───── The data ─────

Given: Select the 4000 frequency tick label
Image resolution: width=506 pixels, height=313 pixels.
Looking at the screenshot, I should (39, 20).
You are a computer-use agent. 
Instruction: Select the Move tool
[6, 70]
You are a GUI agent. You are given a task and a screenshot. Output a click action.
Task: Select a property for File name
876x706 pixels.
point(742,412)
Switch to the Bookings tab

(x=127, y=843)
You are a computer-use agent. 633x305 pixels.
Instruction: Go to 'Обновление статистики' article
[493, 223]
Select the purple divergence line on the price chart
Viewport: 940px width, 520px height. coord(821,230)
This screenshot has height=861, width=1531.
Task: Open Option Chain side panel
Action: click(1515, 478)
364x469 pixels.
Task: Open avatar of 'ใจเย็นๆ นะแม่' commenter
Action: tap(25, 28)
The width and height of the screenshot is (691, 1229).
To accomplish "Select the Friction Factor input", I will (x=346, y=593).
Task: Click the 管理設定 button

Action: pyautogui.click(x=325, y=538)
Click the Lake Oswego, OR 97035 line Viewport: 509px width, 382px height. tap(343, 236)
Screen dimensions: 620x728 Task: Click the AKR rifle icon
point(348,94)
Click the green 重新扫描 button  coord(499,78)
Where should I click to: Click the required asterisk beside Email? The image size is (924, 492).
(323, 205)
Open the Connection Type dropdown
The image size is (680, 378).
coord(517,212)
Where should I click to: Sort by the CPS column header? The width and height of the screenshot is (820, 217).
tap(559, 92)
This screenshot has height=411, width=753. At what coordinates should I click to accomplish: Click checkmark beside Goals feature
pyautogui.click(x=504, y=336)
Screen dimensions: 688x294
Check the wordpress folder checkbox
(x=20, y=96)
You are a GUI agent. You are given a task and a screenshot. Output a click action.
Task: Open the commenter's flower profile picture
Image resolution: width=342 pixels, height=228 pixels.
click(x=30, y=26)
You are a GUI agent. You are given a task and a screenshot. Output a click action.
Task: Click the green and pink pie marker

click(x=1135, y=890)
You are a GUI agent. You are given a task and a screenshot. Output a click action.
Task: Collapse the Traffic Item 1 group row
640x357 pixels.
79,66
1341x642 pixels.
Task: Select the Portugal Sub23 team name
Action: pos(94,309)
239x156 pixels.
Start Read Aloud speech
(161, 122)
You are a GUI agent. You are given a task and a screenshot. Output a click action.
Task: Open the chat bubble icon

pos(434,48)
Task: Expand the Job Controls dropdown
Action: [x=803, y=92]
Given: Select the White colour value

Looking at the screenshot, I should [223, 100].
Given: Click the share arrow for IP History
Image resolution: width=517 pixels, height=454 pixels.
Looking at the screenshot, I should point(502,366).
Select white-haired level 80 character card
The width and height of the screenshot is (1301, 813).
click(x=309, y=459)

─────

Count the lines above that contain the string "This". Case counts. Reply with the number alone.

2